Lacan sottolinea con forza (ovviamente e soprattutto in una certa fase del suo pensiero) il primato del simbolico sull’immaginario e sappiamo, che, la funzione di simbolizzazione, è riconducibile strutturalmente proprio alla funzione paterna, ovvero all’incisione del linguaggio sul vivente. Il lutto (e i fenomeni depressivi che lo accompagnano), rappresenta un punto di debolezza nella simbolizzazione dell’ideale dell’Io, dell’I(A).
Non è sufficiente che il padre sia morto, è necessario che la sua tomba sia vuota, cioè che il “godimento” del lutto, in quanto identificazione immaginaria con il caro defunto, sia esaurito. Ciò è necessario per fare posto all’identificazione pura, per fare posto al tratto unario. Il posto del padre rende possibile il desiderio al di là del godimento materno. È un posto vuoto che in quanto mancanza è apertura verso la realizzazione del desiderio.
Il lutto, a partire dallo “sbriciolamento” dei tratti dell’oggetto perduto, consente di far sorgere il posto della mancanza e di simbolizzarlo. Con il Seminario X, con la messa in discussione della funzione del Nome-del-Padre, il padre, diventa anche esso un sembiante, un intreccio di immaginario e simbolico. Di esso è necessario sapersene servire per poterne fare a meno, ma non può più incarnare da solo la funzione di “capitonare” il soggetto contemporaneo, attraversato dalle continue sollecitazioni del godimento.
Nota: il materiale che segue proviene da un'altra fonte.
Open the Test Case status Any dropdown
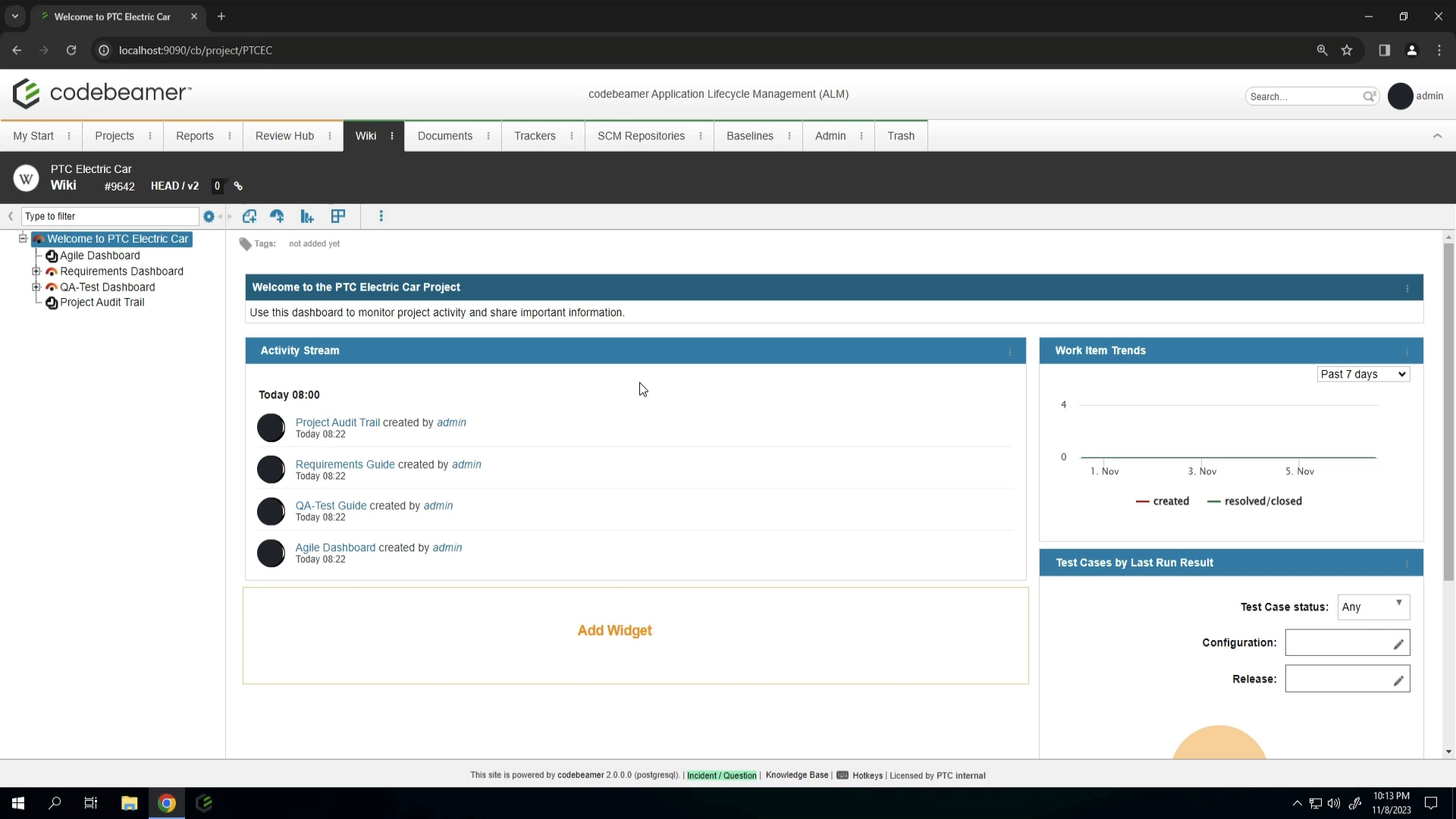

Se da un lato il lutto si presenta come una malattia dell’idealità, dal canto suo Lacan ci dice che esiste una versione del padre per ciascuno di noi: non c’è un vero e proprio universale paterno, un unico ideale per tutti. Nell’introduzione all’edizione francese del Seminario X, Miller dice che l’oggetto a non è nominabile e ciò significa che non è riducibile alla simbolizzazione. L’oggetto a vale, se così possiamo dire, come il fallimento del Nome-del-Padre, ossia di quell’operatore fondamentale della simbolizzazione.
Lacan, con Freud, inizialmente concepisce il lutto legato alla perdita dell’oggetto d’amore, del quale il padre costituiva una metafora nel registro simbolico, una perdita d’amore che acquista un valore prettamente significante. Successivamente, la teorizzazione dell’oggetto a, porta Lacan a riconsiderare il concetto di lutto: in esso non c’è una perdita del godimento, al contrario, ce n’è sempre troppo rispetto all’oggetto. Nel lutto c’è una perdita d’amore in grado di turbare il registro simbolico, il legame sempre precario tra $ ed a, l’equilibrio garantito dal legame significante/godimento viene scosso, viene turbato.